= Gumyoshevsky mine =

Copper mine in Russia

The Gumyoshevsky mine (Гумёшевский рудник), also called Gumeshki, Gumeshevsky or Gumishevskoye mine is a copper mine located in the town of Polevskoy, in Sverdlovsk Oblast of Russia. It has estimated reserves of 48.5 million tonnes of ore grading 1.02% copper. It was called "The Copper Mountain" or simply "The Mountain" by the local populace.

Gumyoshevsky mine is one of the oldest mines of the Ural Mountains, from its early history at the Bronze Age.
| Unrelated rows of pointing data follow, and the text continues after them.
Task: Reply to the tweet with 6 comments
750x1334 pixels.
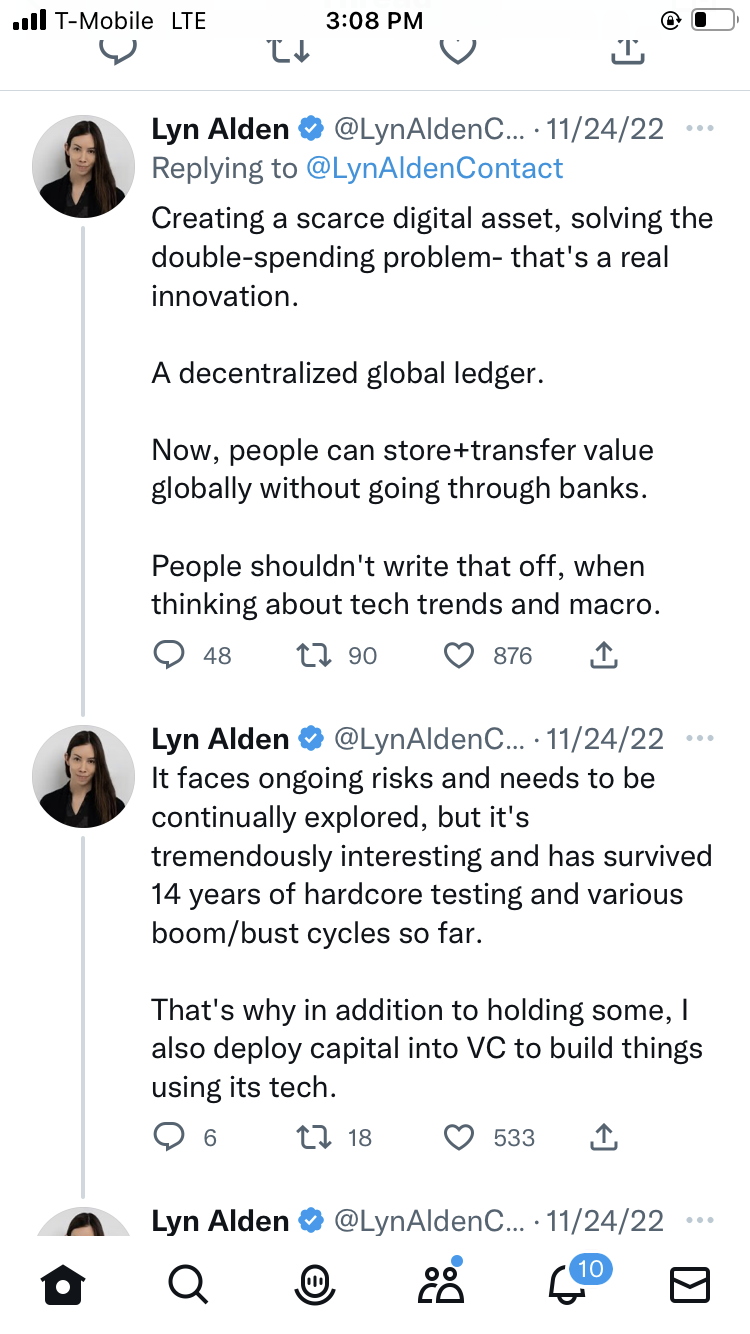Action: (170, 1137)
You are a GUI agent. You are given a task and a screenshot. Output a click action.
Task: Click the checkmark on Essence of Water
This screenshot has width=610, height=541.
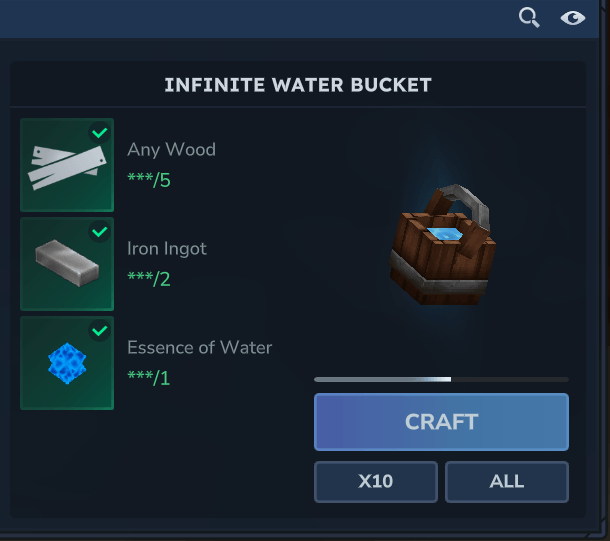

It was in use from the mid-2nd millennium BC and continued to be used for centuries.

In 1758 large deposits of oxidized copper were discovered there. In the 18th century Gumyoshevsky mine represented the largest copper reserve of the Ural Mountains, and gained fame as the major supplier of malachite. It produced 450-480 tons of copper annually. About 500 workers were employed at the mine.
The Gumyoshevsky malachite was popular because of its exceptional quality. It was used for decorating the Winter Palace, Saint Michael's Castle, the Palace of Versailles, the Saint Isaac's Cathedral. The samples of ores and minerals from the mine are now kept in the museums around the world, e.g. in the Museum für Naturkunde in Berlin, Germany.

For a long time it supplied ore for Polevskoy Copper Smelting Plant (1724–1870).